Ptilotus humilis is a species of flowering plant in the family Amaranthaceae and is endemic to the south-west of Western Australia. It is a prostrate to low-lying annual herb with several stems, oblong to spatula-shaped leaves and oval or cylindrical spikes of green, white or pink flowers.

== Description ==
Ptilotus humilis is a prostrate to low-lying annual herb, that typically grows to a height of 10–60 cm, its stems and leaves covered with soft hairs, later glabrous. Its leaves are oblong to spatula-shaped, mostly 3–70 mm long and 1–12 mm wide. The flowers are arranged in oval or cylindrical spikes with colourless, glabrous bracts 3.7–5.5 mm long and similar bracteoles 3.7–5.2 mm long. The outer tepals are 5.0–7.5 mm long and the inner tepals 5.0–7.7 mm long with a tuft of hairs on the inner surface. The style is 0.4 mm long and centrally fixed to the ovary. Flowering occurs from September to November.

==Taxonomy==
This species was first formally described in 1845 by Nees von Esenbeck who gave it the name Trichinium humile in Lehmann's
Plantae Preissianae from specimens collected near York in 1839.

In 1868, Ferdinand von Mueller transferred the species to Ptilotus as P. humilis in his Fragmenta Phytographiae Australiae.

==Distribution and habitat==
Ptilotus humilis grows in sandy soils, often over granite, in the Avon Wheatbelt, Coolgardie, Esperance Plains, Geraldton Sandplains, Jarrah Forest, Mallee and Swan Coastal Plain bioregions of south-western Western Australia.

==Conservation status==
Ptilotus humilis is listed as "not threatened" by the Government of Western Australia Department of Biodiversity, Conservation and Attractions.

### About this task
Reproduce word for word the part of the Ptilotus humilis text that begins at the words "Ptilotus humilis is a species" and stops after the words "or pink flowers.".

### Given records

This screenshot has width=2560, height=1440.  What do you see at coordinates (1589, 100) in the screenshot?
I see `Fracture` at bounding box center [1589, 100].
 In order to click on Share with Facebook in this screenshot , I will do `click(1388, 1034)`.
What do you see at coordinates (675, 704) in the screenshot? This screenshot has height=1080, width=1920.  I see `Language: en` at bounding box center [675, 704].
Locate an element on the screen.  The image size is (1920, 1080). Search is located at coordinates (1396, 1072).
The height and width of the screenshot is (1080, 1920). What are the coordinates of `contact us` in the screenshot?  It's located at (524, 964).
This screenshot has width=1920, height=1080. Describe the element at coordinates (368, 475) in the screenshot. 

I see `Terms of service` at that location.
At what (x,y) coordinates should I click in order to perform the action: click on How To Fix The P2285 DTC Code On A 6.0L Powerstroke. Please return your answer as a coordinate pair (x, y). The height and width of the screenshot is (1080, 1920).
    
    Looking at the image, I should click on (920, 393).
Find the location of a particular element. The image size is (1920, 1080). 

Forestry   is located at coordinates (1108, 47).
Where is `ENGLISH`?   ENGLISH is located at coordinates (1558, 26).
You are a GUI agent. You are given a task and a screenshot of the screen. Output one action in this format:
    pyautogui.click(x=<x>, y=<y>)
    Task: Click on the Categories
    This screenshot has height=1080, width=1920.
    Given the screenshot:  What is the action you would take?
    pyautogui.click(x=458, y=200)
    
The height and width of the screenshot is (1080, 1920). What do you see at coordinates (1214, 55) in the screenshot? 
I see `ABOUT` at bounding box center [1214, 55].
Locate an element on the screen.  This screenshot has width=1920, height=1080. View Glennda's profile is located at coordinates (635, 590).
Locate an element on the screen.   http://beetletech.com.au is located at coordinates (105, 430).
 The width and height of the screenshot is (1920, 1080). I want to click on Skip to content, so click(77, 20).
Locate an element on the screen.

### Written response
Ptilotus humilis is a species of flowering plant in the family Amaranthaceae and is endemic to the south-west of Western Australia. It is a prostrate to low-lying annual herb with several stems, oblong to spatula-shaped leaves and oval or cylindrical spikes of green, white or pink flowers.